**TASK REQUIREMENTS**
Transcribe the data below verbatim from the line with "[Toggle mobile menu] (727, 114)" to the line with "2025 (24, 1227)". Include both of those lines.

**DATA SUPPLIED**
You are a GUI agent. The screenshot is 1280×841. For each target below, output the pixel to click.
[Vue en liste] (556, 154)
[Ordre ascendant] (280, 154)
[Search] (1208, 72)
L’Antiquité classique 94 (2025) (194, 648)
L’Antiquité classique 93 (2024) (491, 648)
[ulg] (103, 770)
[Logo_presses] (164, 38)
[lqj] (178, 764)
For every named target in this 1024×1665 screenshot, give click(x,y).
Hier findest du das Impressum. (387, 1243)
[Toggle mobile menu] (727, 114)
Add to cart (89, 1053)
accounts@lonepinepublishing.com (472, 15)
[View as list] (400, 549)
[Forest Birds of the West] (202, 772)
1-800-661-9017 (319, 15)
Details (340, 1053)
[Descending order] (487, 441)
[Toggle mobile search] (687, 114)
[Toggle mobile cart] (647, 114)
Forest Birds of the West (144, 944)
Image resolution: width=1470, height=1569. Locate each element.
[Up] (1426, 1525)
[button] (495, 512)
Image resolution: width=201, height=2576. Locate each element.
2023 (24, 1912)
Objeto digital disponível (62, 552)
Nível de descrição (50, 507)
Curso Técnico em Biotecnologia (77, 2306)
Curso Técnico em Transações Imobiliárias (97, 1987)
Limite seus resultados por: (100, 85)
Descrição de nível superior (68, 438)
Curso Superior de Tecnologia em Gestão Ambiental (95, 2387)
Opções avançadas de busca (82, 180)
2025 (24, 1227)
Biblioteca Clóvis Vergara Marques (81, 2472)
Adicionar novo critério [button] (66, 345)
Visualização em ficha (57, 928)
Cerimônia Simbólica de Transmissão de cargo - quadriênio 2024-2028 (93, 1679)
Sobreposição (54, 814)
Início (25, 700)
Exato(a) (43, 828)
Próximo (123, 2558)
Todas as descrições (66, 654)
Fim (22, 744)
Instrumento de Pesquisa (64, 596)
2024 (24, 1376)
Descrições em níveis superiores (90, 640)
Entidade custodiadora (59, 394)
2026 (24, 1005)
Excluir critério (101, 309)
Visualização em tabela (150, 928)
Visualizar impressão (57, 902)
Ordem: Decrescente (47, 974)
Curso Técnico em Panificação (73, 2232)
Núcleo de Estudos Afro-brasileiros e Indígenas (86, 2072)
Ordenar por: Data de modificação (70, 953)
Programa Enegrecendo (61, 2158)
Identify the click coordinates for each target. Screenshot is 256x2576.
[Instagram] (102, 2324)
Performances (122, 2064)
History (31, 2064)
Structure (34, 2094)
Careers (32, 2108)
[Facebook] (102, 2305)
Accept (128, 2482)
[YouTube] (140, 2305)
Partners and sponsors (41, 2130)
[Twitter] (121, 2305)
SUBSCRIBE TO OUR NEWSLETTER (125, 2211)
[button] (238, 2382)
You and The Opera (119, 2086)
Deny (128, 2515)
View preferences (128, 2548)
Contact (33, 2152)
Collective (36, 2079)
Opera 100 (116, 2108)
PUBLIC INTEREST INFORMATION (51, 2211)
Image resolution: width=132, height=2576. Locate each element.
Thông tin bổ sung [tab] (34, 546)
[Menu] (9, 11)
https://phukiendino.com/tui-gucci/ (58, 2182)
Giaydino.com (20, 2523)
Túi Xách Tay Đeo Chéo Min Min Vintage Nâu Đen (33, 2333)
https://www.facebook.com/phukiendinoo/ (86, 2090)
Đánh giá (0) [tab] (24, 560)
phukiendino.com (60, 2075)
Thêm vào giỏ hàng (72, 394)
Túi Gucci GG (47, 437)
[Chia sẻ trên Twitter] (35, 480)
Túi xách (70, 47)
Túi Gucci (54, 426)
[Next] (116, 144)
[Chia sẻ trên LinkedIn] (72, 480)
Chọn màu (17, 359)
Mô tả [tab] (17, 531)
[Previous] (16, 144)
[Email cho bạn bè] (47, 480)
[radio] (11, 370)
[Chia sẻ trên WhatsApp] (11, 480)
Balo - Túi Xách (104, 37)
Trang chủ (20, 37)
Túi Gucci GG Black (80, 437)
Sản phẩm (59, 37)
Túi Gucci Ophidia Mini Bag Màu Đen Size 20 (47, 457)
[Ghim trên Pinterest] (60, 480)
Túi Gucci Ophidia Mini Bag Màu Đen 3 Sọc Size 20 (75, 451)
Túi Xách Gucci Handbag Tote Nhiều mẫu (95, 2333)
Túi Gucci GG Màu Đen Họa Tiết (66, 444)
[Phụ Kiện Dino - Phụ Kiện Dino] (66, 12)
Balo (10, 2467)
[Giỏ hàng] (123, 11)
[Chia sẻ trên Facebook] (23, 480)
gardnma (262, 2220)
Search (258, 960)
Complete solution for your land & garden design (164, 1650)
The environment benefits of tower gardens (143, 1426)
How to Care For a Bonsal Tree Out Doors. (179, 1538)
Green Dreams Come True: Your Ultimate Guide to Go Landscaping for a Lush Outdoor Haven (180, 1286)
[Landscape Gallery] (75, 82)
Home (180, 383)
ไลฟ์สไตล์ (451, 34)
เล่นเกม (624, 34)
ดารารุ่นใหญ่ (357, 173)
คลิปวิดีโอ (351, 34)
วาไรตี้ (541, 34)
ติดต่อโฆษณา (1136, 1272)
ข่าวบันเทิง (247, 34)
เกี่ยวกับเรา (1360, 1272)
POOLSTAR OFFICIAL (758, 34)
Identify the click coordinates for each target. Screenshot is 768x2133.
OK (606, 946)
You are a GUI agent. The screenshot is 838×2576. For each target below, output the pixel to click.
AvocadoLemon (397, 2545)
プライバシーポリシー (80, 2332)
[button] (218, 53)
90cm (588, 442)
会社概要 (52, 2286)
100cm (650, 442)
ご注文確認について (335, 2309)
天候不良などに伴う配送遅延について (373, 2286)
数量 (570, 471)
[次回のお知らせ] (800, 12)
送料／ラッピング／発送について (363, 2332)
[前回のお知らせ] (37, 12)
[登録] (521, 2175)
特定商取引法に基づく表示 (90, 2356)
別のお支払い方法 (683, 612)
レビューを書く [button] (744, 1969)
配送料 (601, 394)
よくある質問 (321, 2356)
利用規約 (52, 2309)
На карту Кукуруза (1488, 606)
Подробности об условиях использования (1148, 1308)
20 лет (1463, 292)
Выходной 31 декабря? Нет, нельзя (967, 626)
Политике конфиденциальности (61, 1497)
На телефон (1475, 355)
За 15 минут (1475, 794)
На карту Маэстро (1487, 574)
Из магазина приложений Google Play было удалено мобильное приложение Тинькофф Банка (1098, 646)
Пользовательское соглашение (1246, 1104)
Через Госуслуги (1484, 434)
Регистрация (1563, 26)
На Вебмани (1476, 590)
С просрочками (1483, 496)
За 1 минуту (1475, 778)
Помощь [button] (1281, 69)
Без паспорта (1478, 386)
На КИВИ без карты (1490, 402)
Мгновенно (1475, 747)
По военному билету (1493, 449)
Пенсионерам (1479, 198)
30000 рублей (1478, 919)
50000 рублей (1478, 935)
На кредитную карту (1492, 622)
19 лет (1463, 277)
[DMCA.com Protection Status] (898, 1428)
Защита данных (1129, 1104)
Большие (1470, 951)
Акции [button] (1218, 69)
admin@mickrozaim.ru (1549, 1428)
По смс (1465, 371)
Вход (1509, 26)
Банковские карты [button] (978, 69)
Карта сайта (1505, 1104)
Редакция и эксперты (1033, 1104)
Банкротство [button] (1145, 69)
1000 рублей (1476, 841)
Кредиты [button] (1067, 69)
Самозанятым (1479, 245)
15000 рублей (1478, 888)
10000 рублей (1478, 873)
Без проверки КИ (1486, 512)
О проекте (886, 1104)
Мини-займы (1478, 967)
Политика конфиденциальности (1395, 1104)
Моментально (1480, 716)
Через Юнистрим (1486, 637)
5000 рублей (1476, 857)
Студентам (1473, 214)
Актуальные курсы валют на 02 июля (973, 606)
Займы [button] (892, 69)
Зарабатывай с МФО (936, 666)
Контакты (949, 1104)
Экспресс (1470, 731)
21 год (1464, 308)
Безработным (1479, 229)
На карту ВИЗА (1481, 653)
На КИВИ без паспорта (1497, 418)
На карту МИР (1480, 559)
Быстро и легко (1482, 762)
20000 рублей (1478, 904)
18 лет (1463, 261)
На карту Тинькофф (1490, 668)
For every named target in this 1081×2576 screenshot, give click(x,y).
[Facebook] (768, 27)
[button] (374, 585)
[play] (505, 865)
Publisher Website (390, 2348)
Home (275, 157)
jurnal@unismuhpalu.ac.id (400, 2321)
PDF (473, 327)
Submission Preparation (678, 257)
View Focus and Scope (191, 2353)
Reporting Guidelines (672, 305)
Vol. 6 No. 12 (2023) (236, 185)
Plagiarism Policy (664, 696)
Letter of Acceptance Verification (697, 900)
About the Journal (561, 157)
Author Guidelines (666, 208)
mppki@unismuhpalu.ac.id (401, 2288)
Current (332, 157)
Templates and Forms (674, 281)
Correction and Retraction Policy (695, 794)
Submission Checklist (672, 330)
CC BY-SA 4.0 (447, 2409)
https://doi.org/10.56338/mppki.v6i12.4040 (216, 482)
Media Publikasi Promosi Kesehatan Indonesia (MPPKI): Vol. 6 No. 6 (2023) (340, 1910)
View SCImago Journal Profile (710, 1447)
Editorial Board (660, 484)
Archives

**RESULT FOR THIS TASK**
[Toggle mobile menu] (727, 114)
Add to cart (89, 1053)
accounts@lonepinepublishing.com (472, 15)
[View as list] (400, 549)
[Forest Birds of the West] (202, 772)
1-800-661-9017 (319, 15)
Details (340, 1053)
[Descending order] (487, 441)
[Toggle mobile search] (687, 114)
[Toggle mobile cart] (647, 114)
Forest Birds of the West (144, 944)
Image resolution: width=1470, height=1569. Locate each element.
[Up] (1426, 1525)
[button] (495, 512)
Image resolution: width=201, height=2576. Locate each element.
2023 (24, 1912)
Objeto digital disponível (62, 552)
Nível de descrição (50, 507)
Curso Técnico em Biotecnologia (77, 2306)
Curso Técnico em Transações Imobiliárias (97, 1987)
Limite seus resultados por: (100, 85)
Descrição de nível superior (68, 438)
Curso Superior de Tecnologia em Gestão Ambiental (95, 2387)
Opções avançadas de busca (82, 180)
2025 (24, 1227)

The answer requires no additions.